[Stored data]
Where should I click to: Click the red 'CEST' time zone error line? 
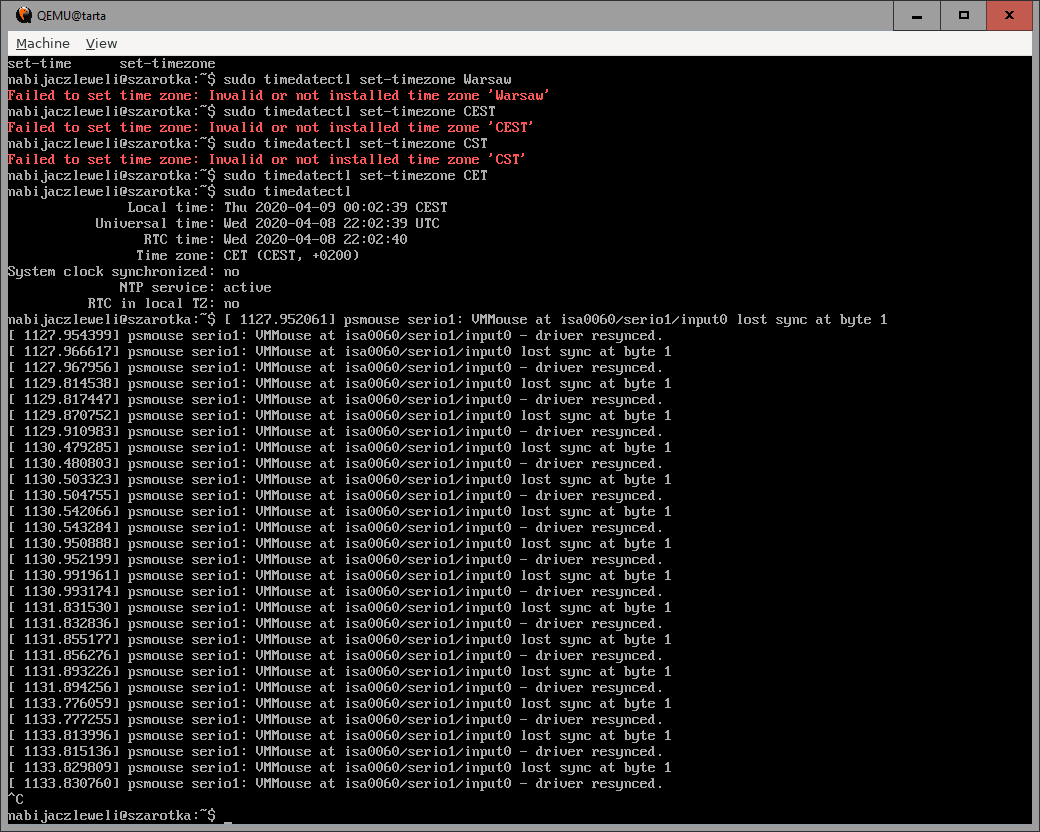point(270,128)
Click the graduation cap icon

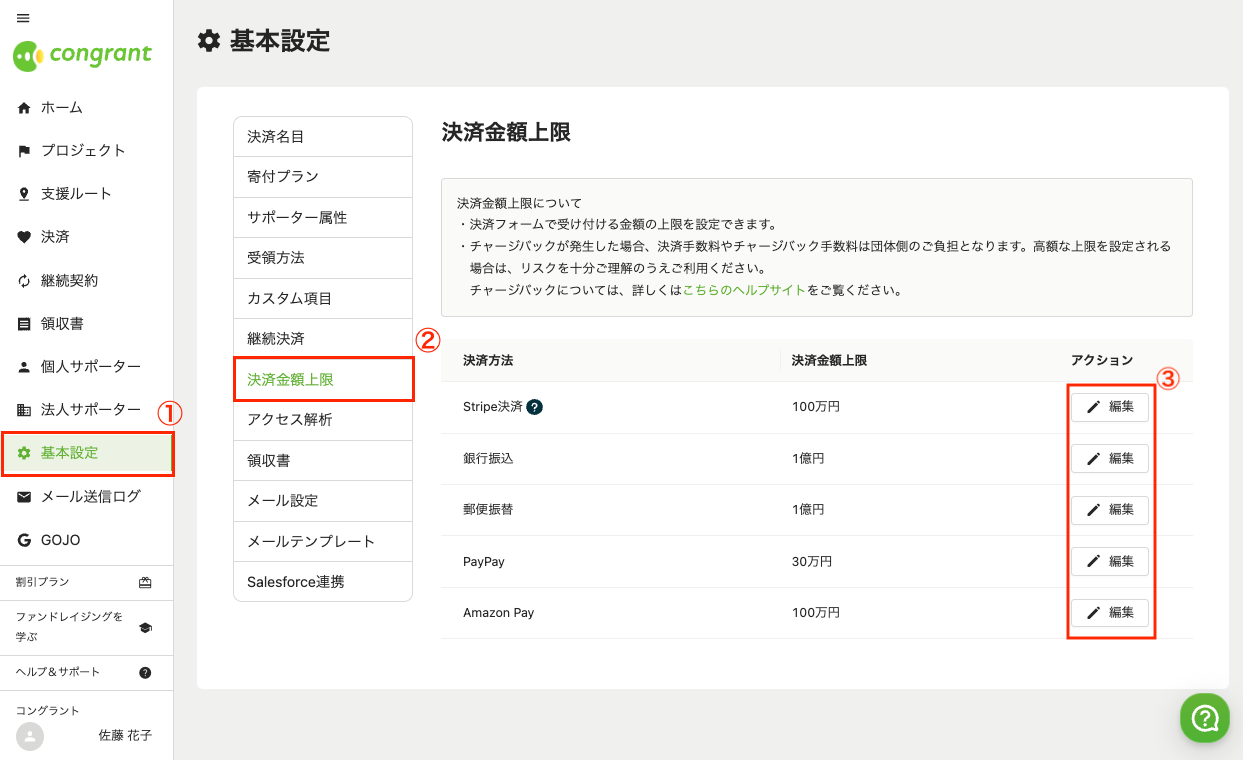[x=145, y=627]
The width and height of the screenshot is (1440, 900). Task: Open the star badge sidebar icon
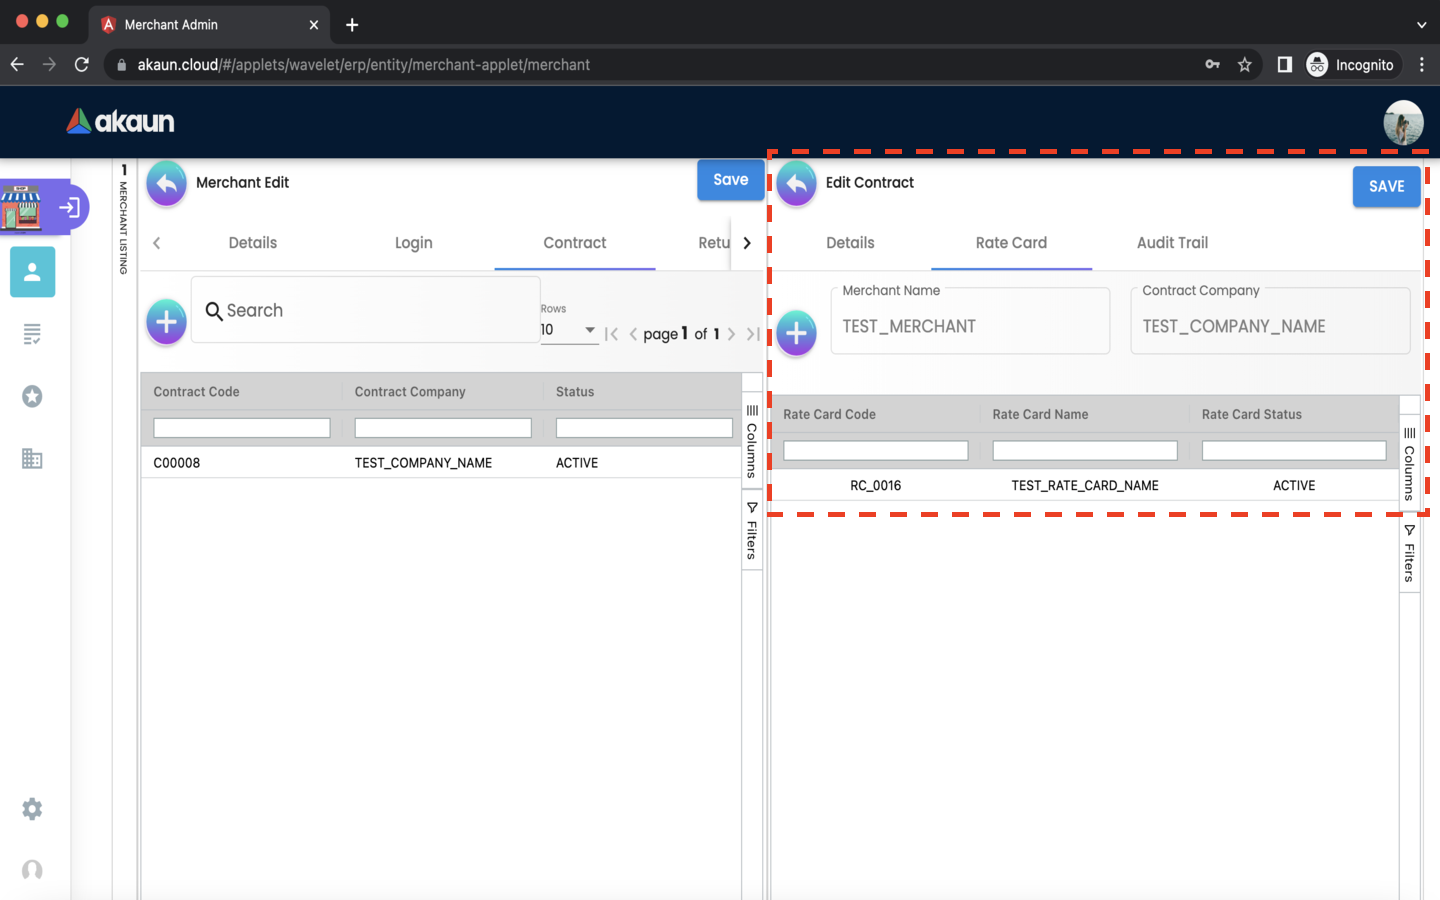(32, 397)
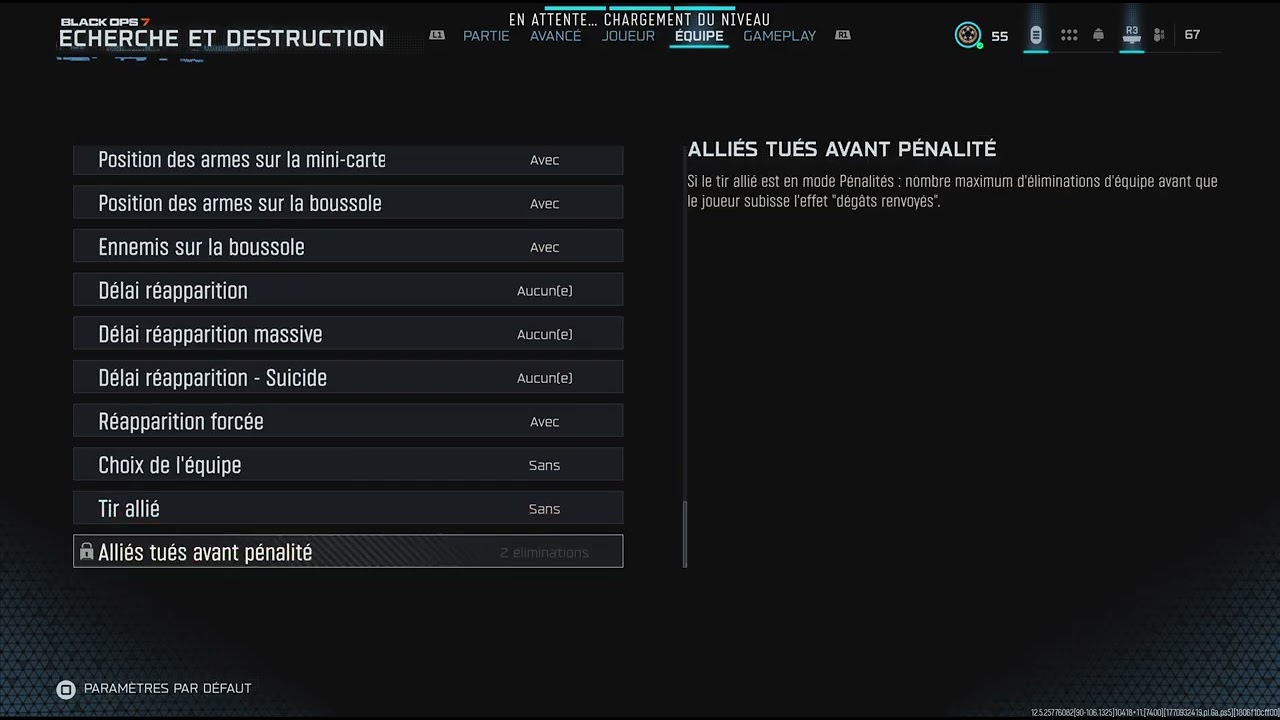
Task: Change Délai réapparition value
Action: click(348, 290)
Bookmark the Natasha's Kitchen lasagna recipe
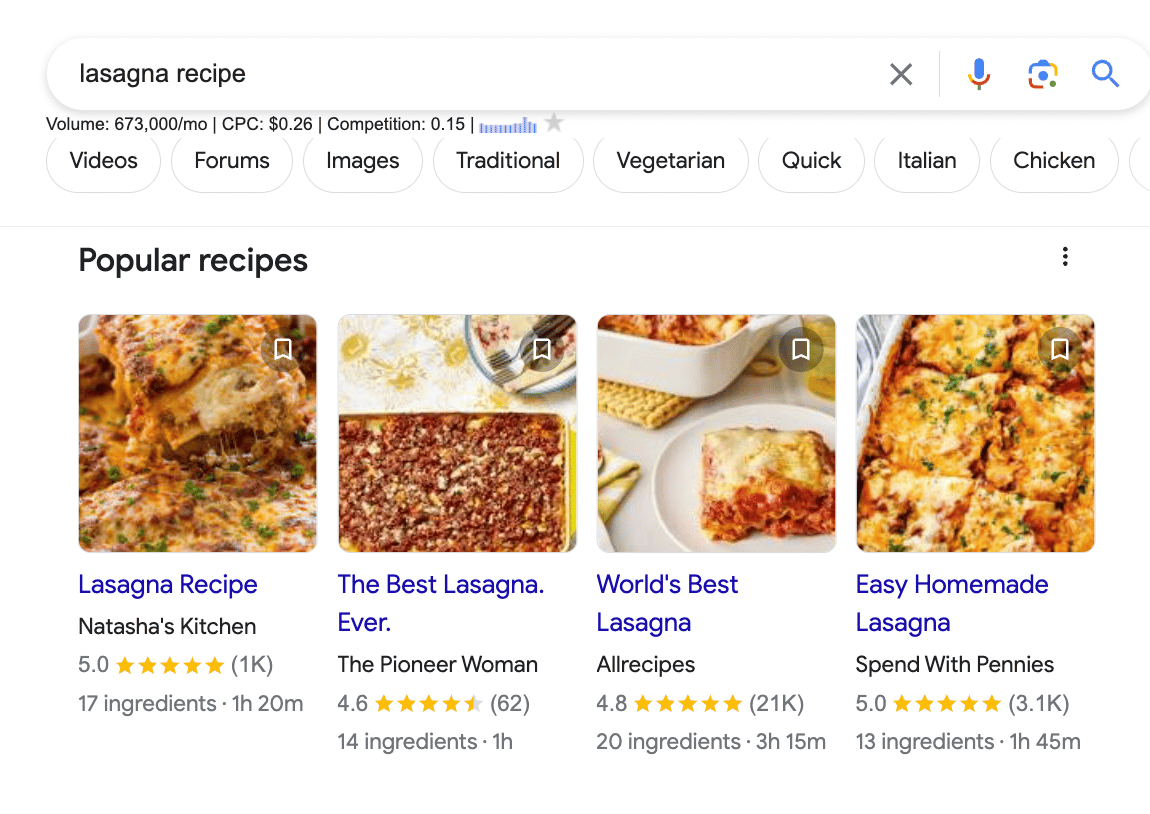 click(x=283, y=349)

* _Exercise aim_:
From the first line to the last, copy the records exactly and skip the pictures.

* _Response_:
Where should I click to: Click the red 'CEST' time zone error line? 
point(270,128)
Click the graduation cap icon

[x=145, y=627]
The width and height of the screenshot is (1440, 900). Task: Open the star badge sidebar icon
(32, 397)
Task: Change Délai réapparition value
Action: click(348, 290)
Bookmark the Natasha's Kitchen lasagna recipe
 click(x=283, y=349)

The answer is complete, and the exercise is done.